Содержание
«Военная Литература»
Мемуары

Глава четвертая.

Под Ржевом

После всего пережитого за это короткое время я снова дома. Юрка и мать с приходом весны выглядели куда лучше. Посвежели и повеселели. С радостью смотрели они на меня, живого и невредимого.

Хотя и немножко, но все-таки я привез гостинцев. Все, что успел скопить, когда узнал о предстоящем возвращении полка в Москву. Сухари, несколько пачек пшенного концентрата, печенье, масло из офицерского доппайка и три банки чудом уцелевших крабов. Все это, вместе взятое, выглядело очень солидно.

Юрка не сводил глаз с моей новенькой, сияющей эмалью "Красной Звезды". Брат-орденоносец. Юрка не выпускал из рук мою орденскую книжку и, в который уже раз перечислял орденские привилегии, которыми теперь я буду пользоваться. Особенно его восхищал бесплатный проезд в трамваях. "Эх, мне бы так!" — без конца говорил он, хотя, насколько мне было известно, он никогда не брал билета. Все его сверстники из Замоскворечья предпочитали устраиваться на подножках.

Сходили с Юркой в кино. Администратор кинотеатра "Заря", посмотрев в окошечко на орден, без звука протянула два билета. После сеанса побродили по Пятницкой, но так никого и не встретили из знакомых ребят.

Ночевал я дома.

На этот раз полк разместили на окраине Москвы, в Щукино. Приехав, в дивизион к подъему, я уже застал всех в лихорадочных сборах. Поступил приказ. Полк срочно выступает на поддержку наступления наших [80] войск под Ржевом. Уже сегодня нужно било прибыть в район боевых действий.

== ИСХОДНЫЕ ДАННЫЕ ==
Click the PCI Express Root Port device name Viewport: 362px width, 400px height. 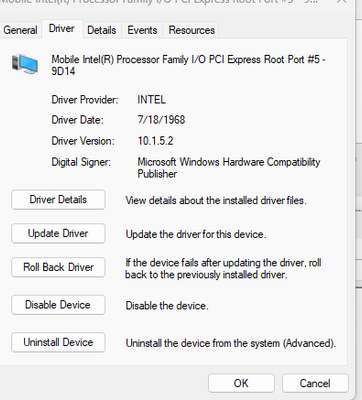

---

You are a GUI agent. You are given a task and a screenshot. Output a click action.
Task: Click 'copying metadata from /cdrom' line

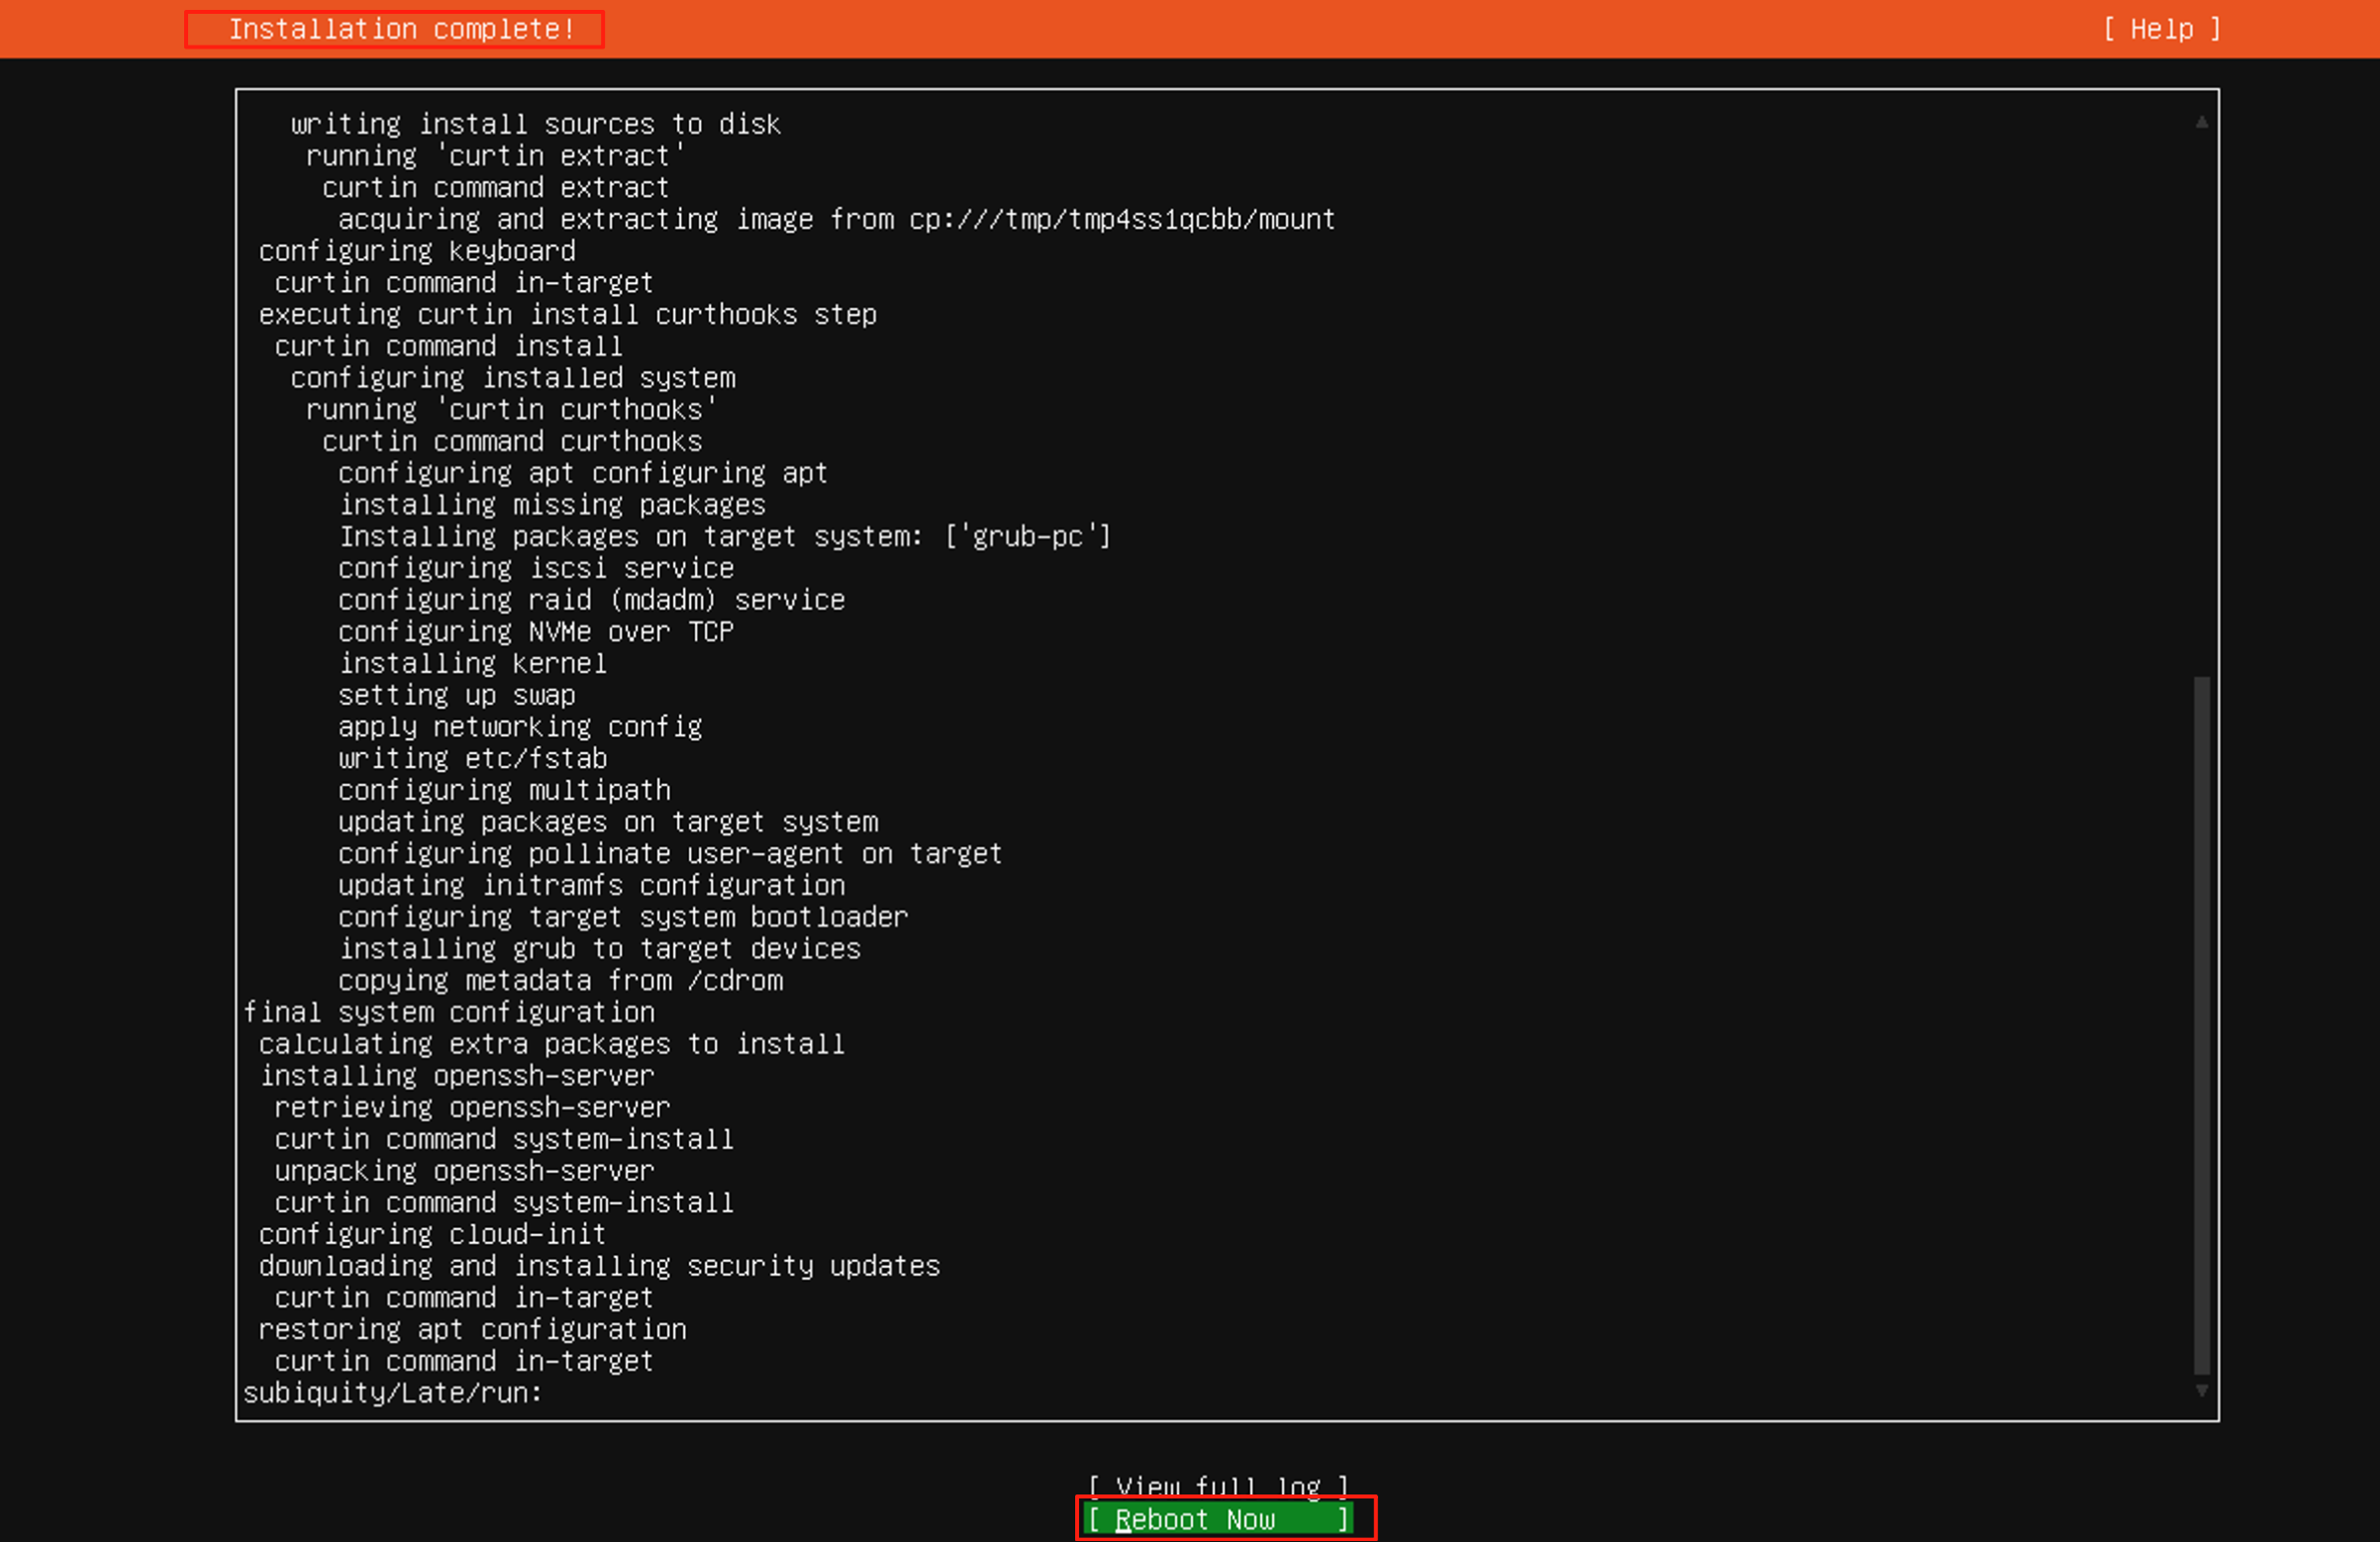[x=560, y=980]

== ЗАДАНИЕ ==
Верны ли по отрывку воспоминаний приведенные ниже утверждения? На каждое ответьте «да» или «нет» и дословно процитируйте решающие слова отрывка.
(а) Администратор кинотеатра «Заря» выдала два билета, взглянув на орден.
(б) После сеанса на Пятницкой удалось встретить знакомых ребят.
(в) На этот раз полк разместили в Щукино.

== РЕШЕНИЕ ЗАДАНИЯ ==
(а) Да: «Администратор кинотеатра "Заря", посмотрев в окошечко на орден, без звука протянула два билета».
(б) Нет: «После сеанса побродили по Пятницкой, но так никого и не встретили из знакомых ребят».
(в) Да: «На этот раз полк разместили на окраине Москвы, в Щукино».